__Text segment__
In 1065 Robert Guiscard – enlarging his Principate of Salerno – seized it from the Byzantine Empire, and the town grew around the castle and the cathedral built under the Normans. In 1122, Nicotera was attacked by an Almoravid fleet: some of the populace were killed while the rest were taken and sold into slavery.

Under Holy Roman Emperor Frederick II Nicotera attained economic wealth. To encourage commerce and industry, Frederick promoted Jewish settlement in the area called "Giudecca", a ghetto area near the castle, in which Jews lived under the protection of the Bishop of Nicotera, and enjoyed protection from Christian persecution.

In 1282, the naval Battle of Nicotera took place off the coast of the town between the fleets of Angevin Naples and the Kingdom of Aragon. Part of the War of the Sicilian Vespers, the battle ended in an Aragonese victory.

__Activities__
[1] From the passage on Nicotera's history above, print the text between "In 1065 Robert" and "an Aragonese victory.", inclusive.
[2] In the passage on Nicotera's history, what kind of fleet attacked Nicotera in 1122?

__Supplied information__
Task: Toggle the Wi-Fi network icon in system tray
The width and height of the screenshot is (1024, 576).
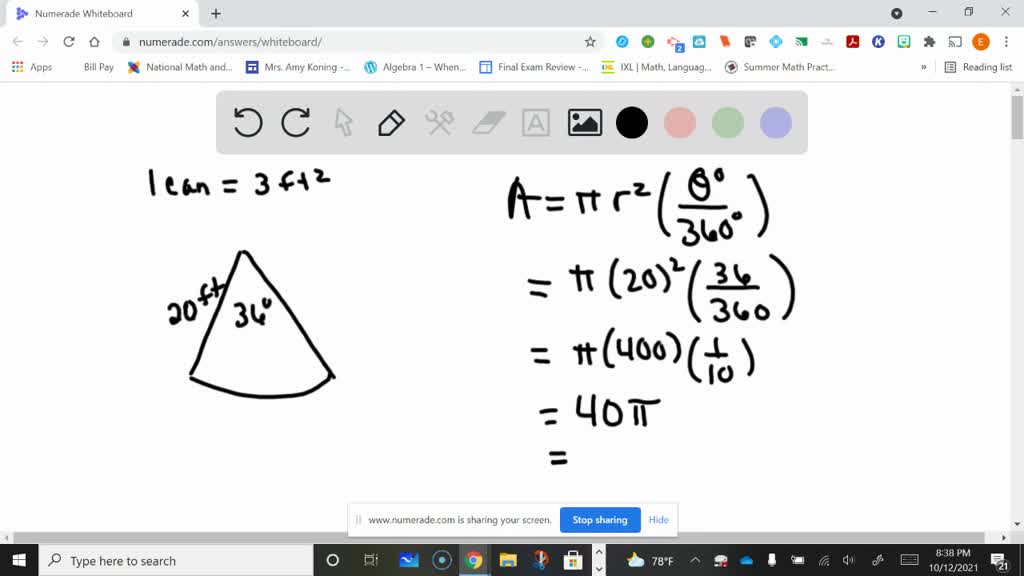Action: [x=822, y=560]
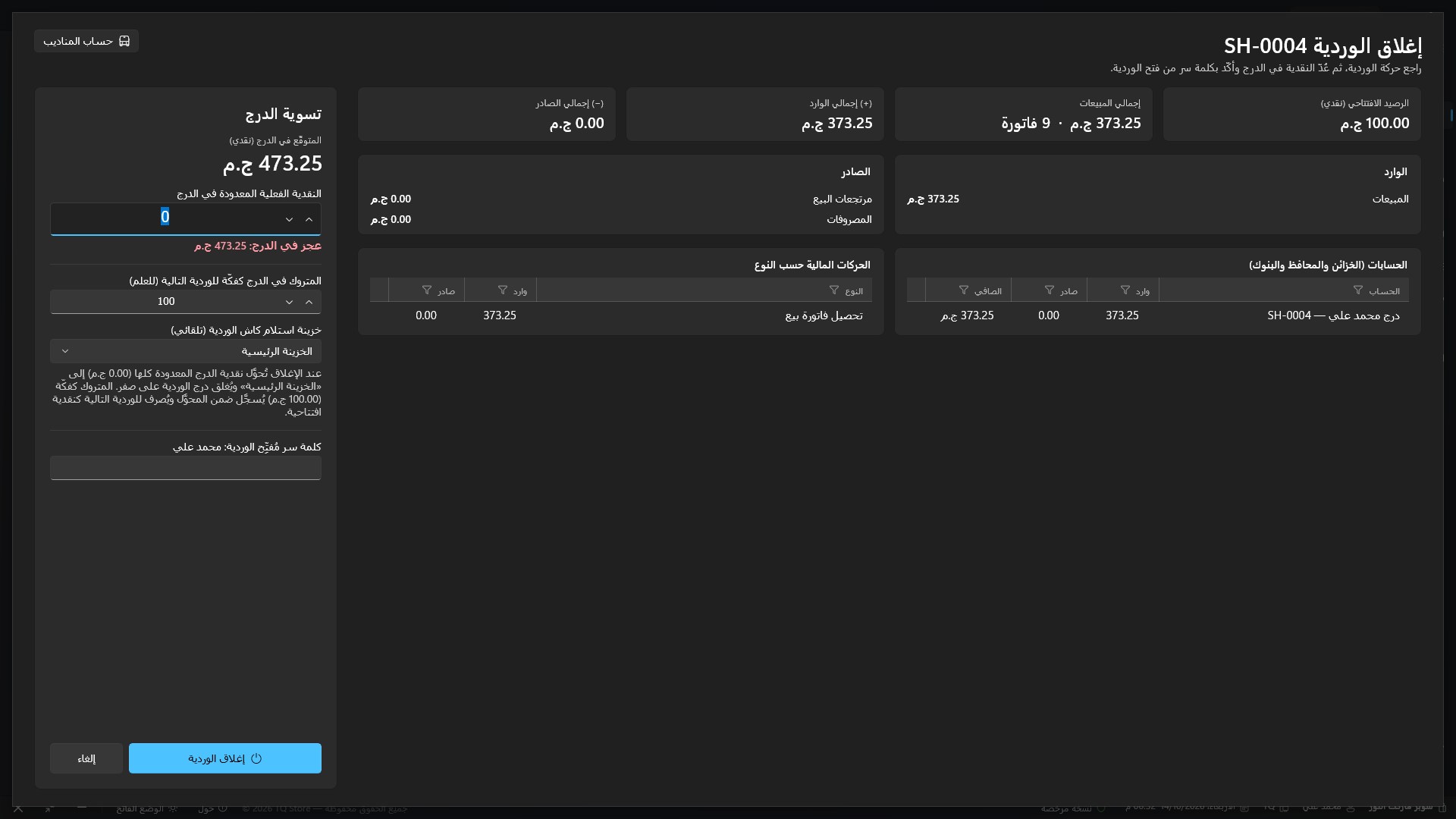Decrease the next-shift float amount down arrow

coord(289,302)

__Exercise responses__
[1]
In 1065 Robert Guiscard – enlarging his Principate of Salerno – seized it from the Byzantine Empire, and the town grew around the castle and the cathedral built under the Normans. In 1122, Nicotera was attacked by an Almoravid fleet: some of the populace were killed while the rest were taken and sold into slavery.

Under Holy Roman Emperor Frederick II Nicotera attained economic wealth. To encourage commerce and industry, Frederick promoted Jewish settlement in the area called "Giudecca", a ghetto area near the castle, in which Jews lived under the protection of the Bishop of Nicotera, and enjoyed protection from Christian persecution.

In 1282, the naval Battle of Nicotera took place off the coast of the town between the fleets of Angevin Naples and the Kingdom of Aragon. Part of the War of the Sicilian Vespers, the battle ended in an Aragonese victory.

[2] An Almoravid fleet.